Supplied passage ->
++++

Proof-of-concept AI fraud intelligence pipeline built on Google Cloud Platform with Vertex AI (Gemini 3 Pro). The tool ingests public signals—regulators, reputable news, and industry sources—to surface emerging fraud themes, enrich articles with structured fields, screen publisher credibility, and classify risk for Canadian banking context.
Authors: Mohammad Valizadehmoghadam and Brendan Wimsatt
Affiliation: University of Toronto — Rotman School of Management, Master of Financial Risk Management
Timeline: ~10 weeks of development; public summary dated March 2026
The project was completed in collaboration with a major Canadian financial institution under NDA. This repository holds the public portfolio summary; certain organizational details are omitted per confidentiality obligations.
- The problem: Emerging fraud shows up across many sites; teams need timely discovery plus confidence the source is credible, not a pile of unvetted links.

++++

Provided information ->
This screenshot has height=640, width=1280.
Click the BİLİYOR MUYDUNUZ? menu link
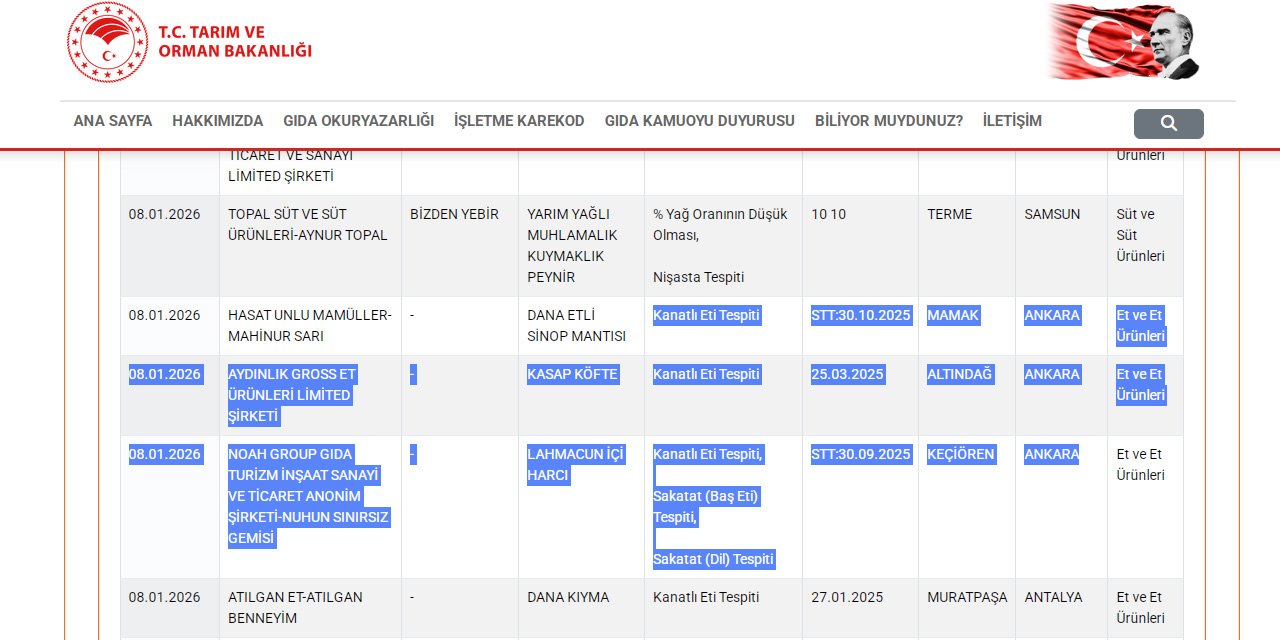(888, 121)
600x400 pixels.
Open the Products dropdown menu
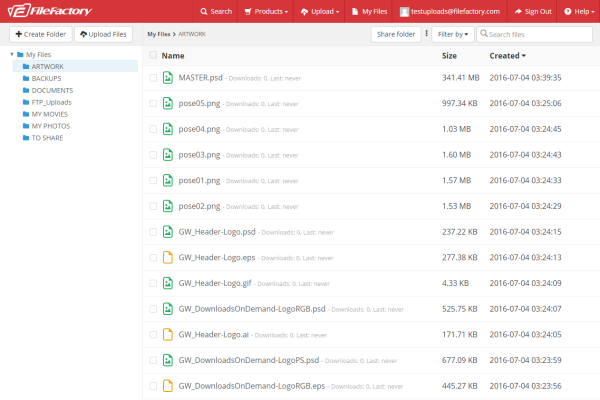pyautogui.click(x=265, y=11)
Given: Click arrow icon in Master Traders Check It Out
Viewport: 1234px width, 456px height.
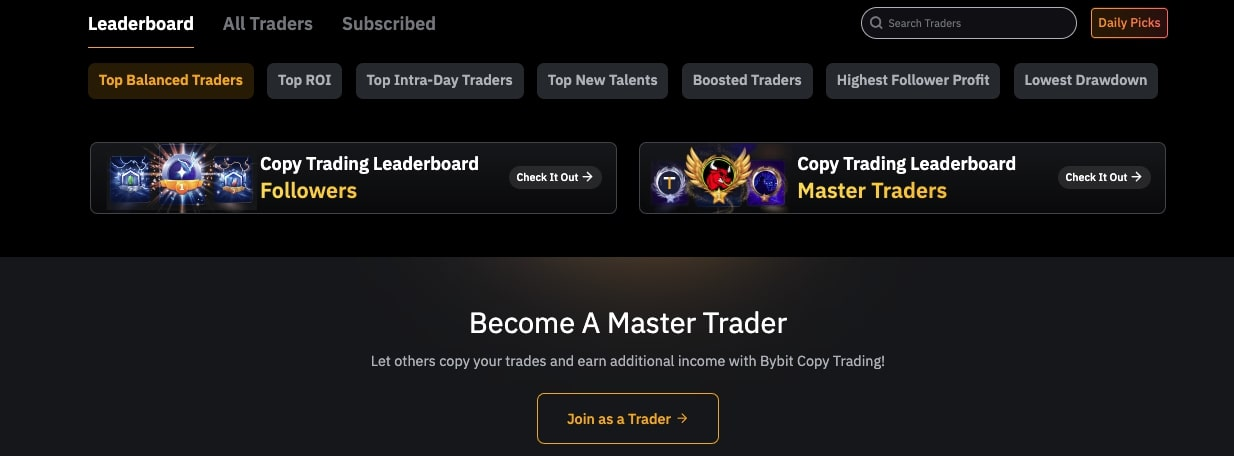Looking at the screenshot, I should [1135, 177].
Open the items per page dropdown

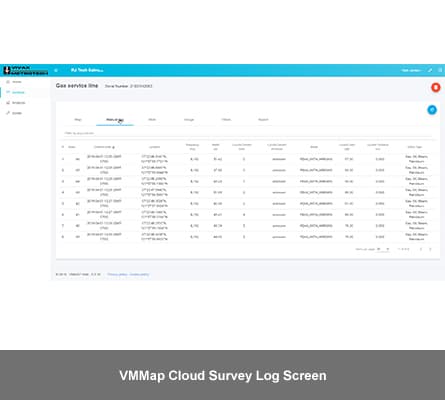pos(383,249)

++++

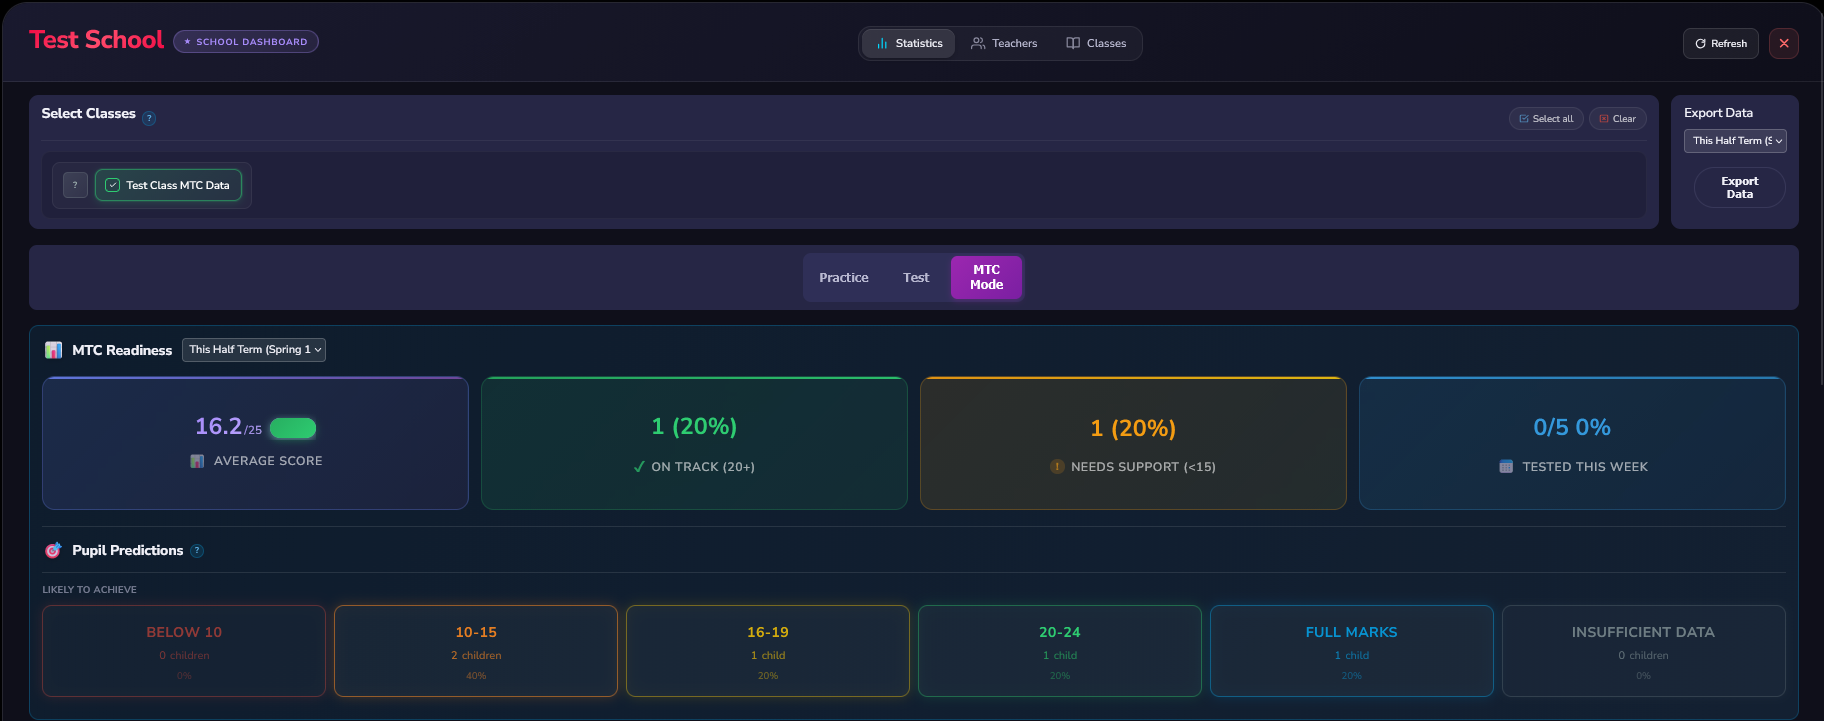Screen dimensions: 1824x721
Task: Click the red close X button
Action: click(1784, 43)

++++

Assignment -> Please reproduce the fraud intelligence pipeline summary above word for word, in full.

Exercise output ->
Proof-of-concept AI fraud intelligence pipeline built on Google Cloud Platform with Vertex AI (Gemini 3 Pro). The tool ingests public signals—regulators, reputable news, and industry sources—to surface emerging fraud themes, enrich articles with structured fields, screen publisher credibility, and classify risk for Canadian banking context.
Authors: Mohammad Valizadehmoghadam and Brendan Wimsatt
Affiliation: University of Toronto — Rotman School of Management, Master of Financial Risk Management
Timeline: ~10 weeks of development; public summary dated March 2026
The project was completed in collaboration with a major Canadian financial institution under NDA. This repository holds the public portfolio summary; certain organizational details are omitted per confidentiality obligations.
- The problem: Emerging fraud shows up across many sites; teams need timely discovery plus confidence the source is credible, not a pile of unvetted links.